Step 5: Assemble place card(s)
a. Using the equivalent of a PME #3 tip, pipe a dollop of orange thick-consistency royal icing on the back side of a dry pumpkin transfer of your choice. (Again, be sure the transfers are completely dry before attempting to release them from the parchment paper on which they were piped.)
b. Attach the pumpkin to the corner of a plaque transfer by gently applying light pressure (so as not to break either transfer).
c. Use green piping-consistency royal icing and the equivalent of a PME #1 tip to pipe vines that start at the pumpkin and move along the two neighboring sides of the plaque.
d. Pipe little stems randomly along each vine.
e. At the tip of one of the small stems piped in Step 5d, make half of a heart-shaped leaf by piping a small bead to one side of the stem and then gradually releasing pressure to create a tail on the bead.
f.
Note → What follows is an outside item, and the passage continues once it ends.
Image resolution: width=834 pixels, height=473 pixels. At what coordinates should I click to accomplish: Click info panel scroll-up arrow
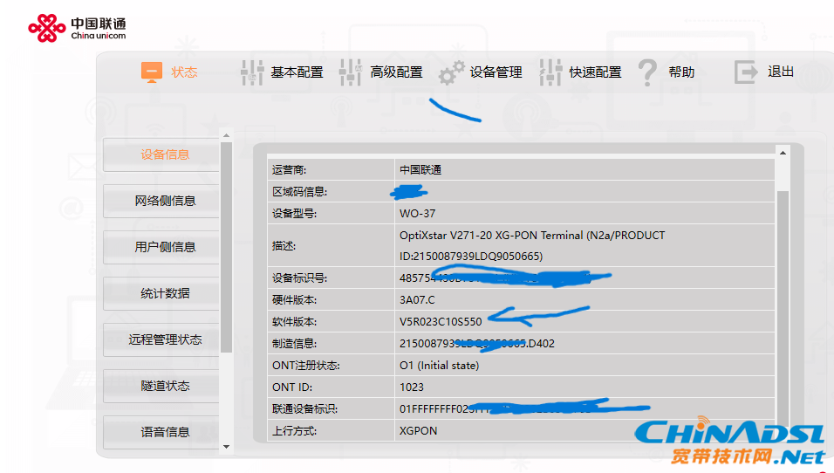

Repeat Step 5e on the other side of the stem to complete the heart-shaped leaf.
Repeat Steps 5e and 5f to fill out as many stems as desired with small leaves, and then repeat Steps 5a to 5f to create as many different place cards as you want.
Now, it’s time to write names on the place cards. It might be wiser to first write the names on the place cards, unless, of course, you want to stockpile cards far in advance and fill in names when you know them closer to event-time. My handwriting isn’t great, and I am not good at piping/writing/painting freehand (centering and spacing the letters are issues for me). So I prefer to use a projector. But here, in Steps 5g through 5j, is another approach, a trick learned from Noriko Foster (aka @mintlemonade (cookie crumbs)) here in this Cookie Connection forum post:
g. Print the name in your favorite font onto regular paper.
h. Trace the name onto a piece of parchment paper.
i. Place the parchment paper over the plaque transfer, and trace over the letters with a scribe tool.
j. You’ll end up with a lettering guide scored into the icing!
Now, handpaint the name over the scored marks, or draw it with a food marker . . . or pipe royal icing on top. I personally can’t do better than what you see below without a projector, but Noriko’s approach is far better than writing freehand!
Here’s a place card transfer at its place on the table, and a variation as a gift box tag. Again, to make the tag, just be sure to leave a little hole (to receive twine or ribbon) near the top edge of the plaque when flooding it in Step 1.
And a close-up of the box of cookies . . .
And, if you have one more minute, I leave you with a video recap. Enjoy!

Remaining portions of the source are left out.